It took 15 minutes for New Yorkers to wipe out Roberto Cavalli’s line for H&M when it first came out for the Swedish brand’s chain of stores’ fall collection last year. How long these shoppers waited in line is another undocumented number. Stella McCartney’s tandem with the same trend purveyor two years earlier also produced the same near-pandemonium, as well as her collection for Target Australia, which took up store space for all of three and a half minutes in the first quarter of 2007.

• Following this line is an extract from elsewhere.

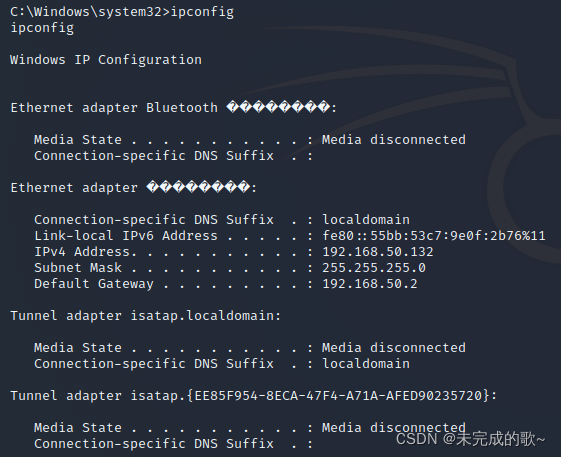Click the IPv4 Address label
The height and width of the screenshot is (457, 561).
[85, 252]
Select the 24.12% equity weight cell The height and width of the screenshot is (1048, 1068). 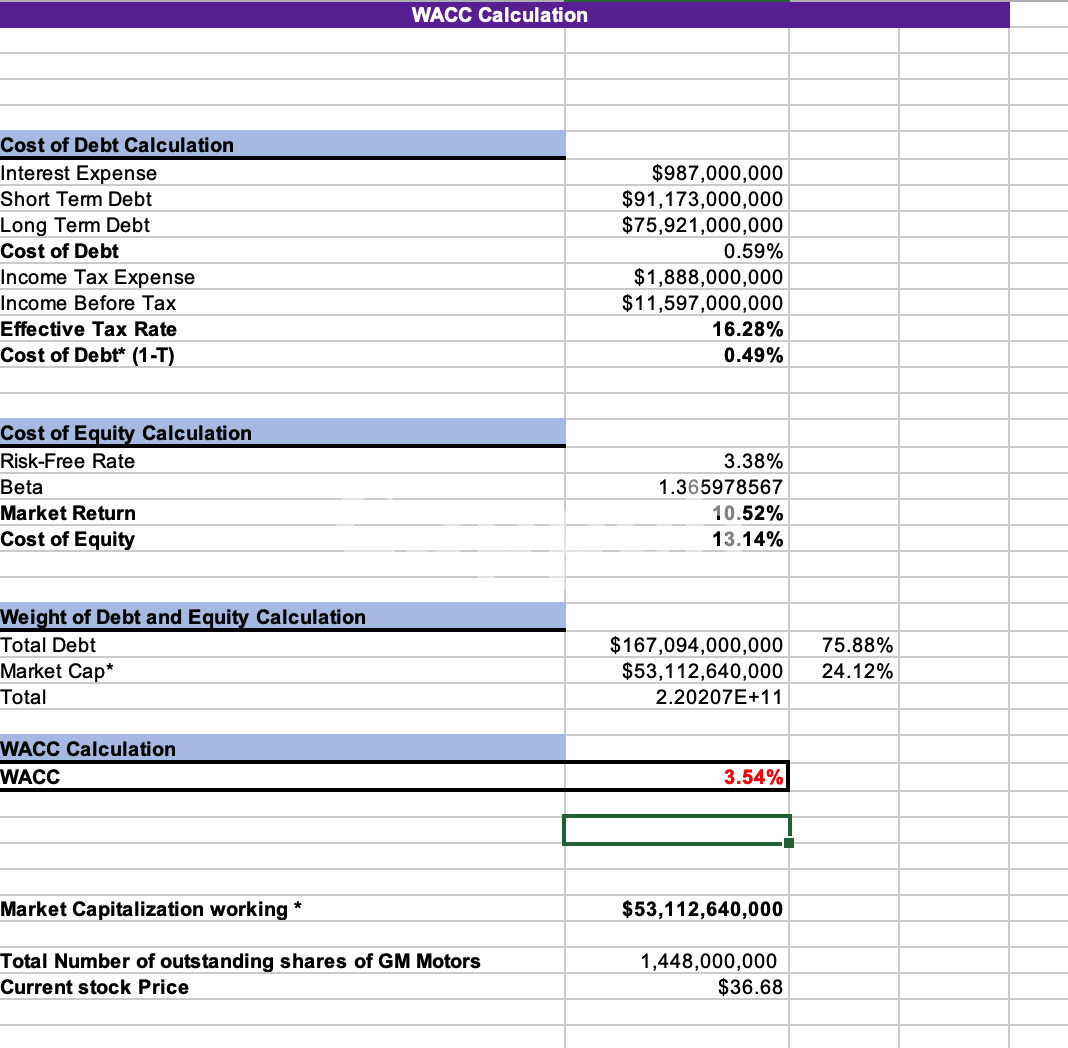(857, 671)
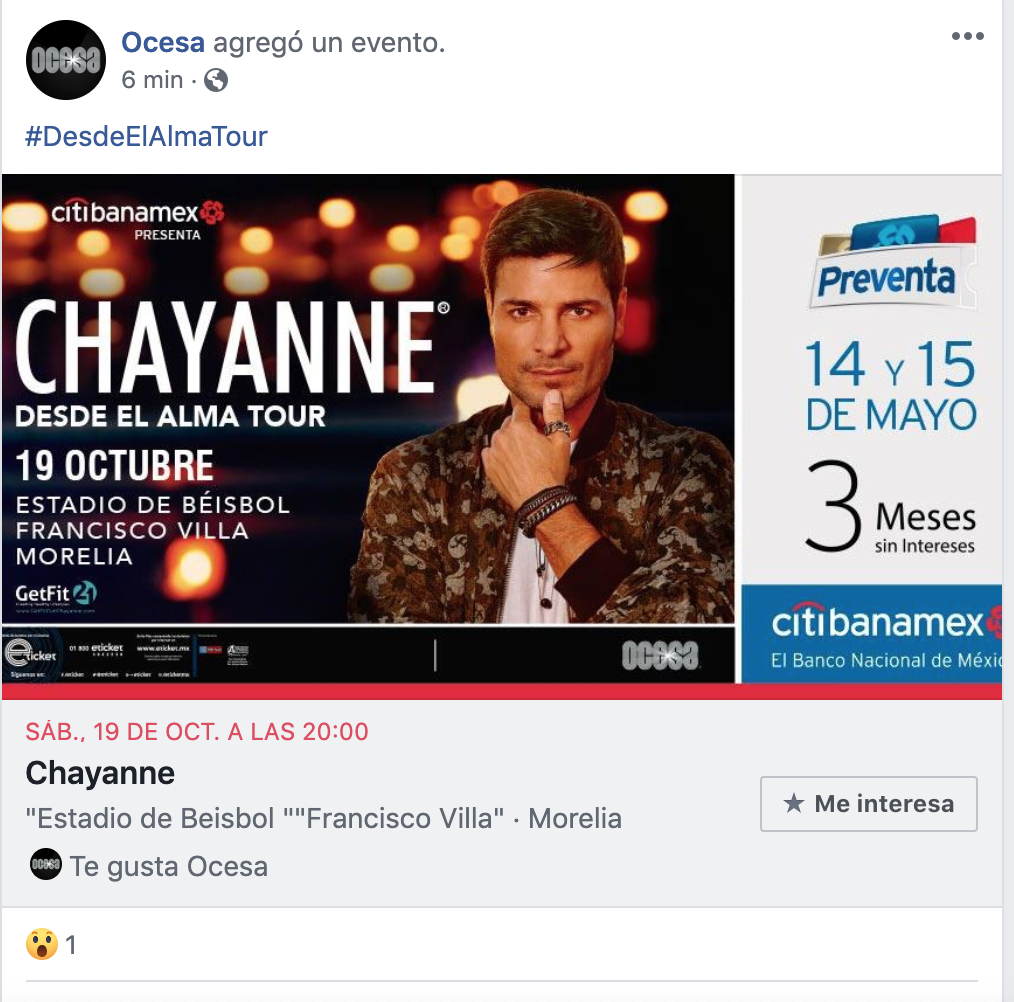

H&M is expecting the same kind of response from style-philes when they launch Comme des Garcons for H&M in November of this year. As the store giant has long been known as the launch pad for everything hip, daring and uber-trendy, one can only guess how much excitement the promise of Rei Kawakubo’s avant-garde, Japanese-y designs at $100 (as opposed to $1,000) is now generating.
It seems that the retail world has finally found its new formula for success: make luxury affordable enough to be bought at an impulse, but designed and created at standards still relatively luxurious to be considered an aspirational must-have. Instead of thumbing their noses at the idea of designing for the masses, designers are just all too keen to give the greater public their style due. Stella McCartney just completed her nth collaboration with a mass-market brand when she unveiled her eco-friendly collection for French bag brand Le Sportsac. And there’s still her ongoing line for Adidas. Zac Posen, beloved by red carpet strutters Rihanna, Liv Tyler and Natalie Portman, just finished a run with Target Australia (now it’s homegrown wonder Colette Dinnigan doing sweet, lacy, reasonably-priced lingerie). Style doyenne and Sex and the City stylist Patricia Fields is set to come up with a 35-piece capsule collection with no less than Marks & Spencer, that UK department store brand so adored by the Good Housekeeping lot. (Should we start expecting cabbage roses to start sprouting on M&S frocks?) On our own turf, the designer-retailer tie-up started gunning for mass approval last year with young established designer Ivar Aseron lending his structural aesthetics to casual club Folded & Hung in the most part of 2006 and 2007. Rhett Eala also went casual last year when he was named creative director for local brand Collezione. His C2 collection is easily one of the most recognizable among the local style set and promotes nationalistic pride as much as local creativity, as Rhett has made the Philippine map and the Philippine flag the focal point of his designs (the distinct Philippine topography is stamped on everything from men’s dress shirts to long, feminine dresses). In effect, designers and brand names once considered too high-brow and costly by the regular office worker are now within shopping budget. At the same time, these capsule collections don’t completely alienate the real luxe consumer. While the design process is of well-appointed standards, production of these collaborative pieces is completed in bulk in Chinese or third-world factories just like the rest of mass-produced goods. The affluent still has VIP access to the more luxurious designer standards: handmade, limited or one-of-a-kind, exotic materials, reinforced construction.
Fashion isn’t the only target for all these designer extensions. Veteran designer Frederick Peralta has beddings and furnishings bearing his name being sold in SM department store, and if you ply the southbound EDSA route every day, you won’t miss mass-market brand Red Ribbon’s billboard boasting designer wedding cakes by — again — Frederick Peralta and Rajo Laurel. Even lifestyles usually reserved for the affluent are being designated for affordability. Target, after successful tie-ups with Proenza Schouler and Erin Fetherston, now has eco-fascinated American designer Rogan Gregory creating affordable eco-fashion for the green-minded fashion-phile and making the eco-lifestyle, which has been harshly criticized as something only the rich can afford, more attainable by those who can’t afford to shell out $80 for a simple organic T-shirt. Never mind that the pieces that make up Rogan for Target are as inspiring as a lump of coal, you’ll rarely get the chance to pay as low as $40 for a sweet little black dress made of 100-percent organic cotton.
In their book Trading Up: Why Consumers Want Luxury Goods and How Companies Create Them and the Harvard Business Review article “Luxury for the masses,” retail experts Michael Silverstein and Neil Fisk coined the term “masstige” to refer to products that are “premium but attainable,” products that present high-end characteristics or credentials yet feature prices and market displays accessible to a mass market audience. Years ago, when this term was created, masstige referred to brands such as Coach, which, though pricey, doesn’t enjoy the same luxe recognition as LV or Gucci; Victoria’s Secret, which cuts down the middle between Triumph and opulence-promoting lingerie brand La Perla; Bath and Body Works, with lotions pricier than drugstore brands yet lots cheaper than Kiehl’s.
In the era of designer collaborations and capsule collections, masstige takes on new meaning and encompasses a trend that favors even a bigger market share and lower price point. We’re witnessing another mass uprising but unlike the bloody, ragged, peasant-driven revolts of past mass rebellions, components of this new movement are clad in an animal-print Cavalli frock.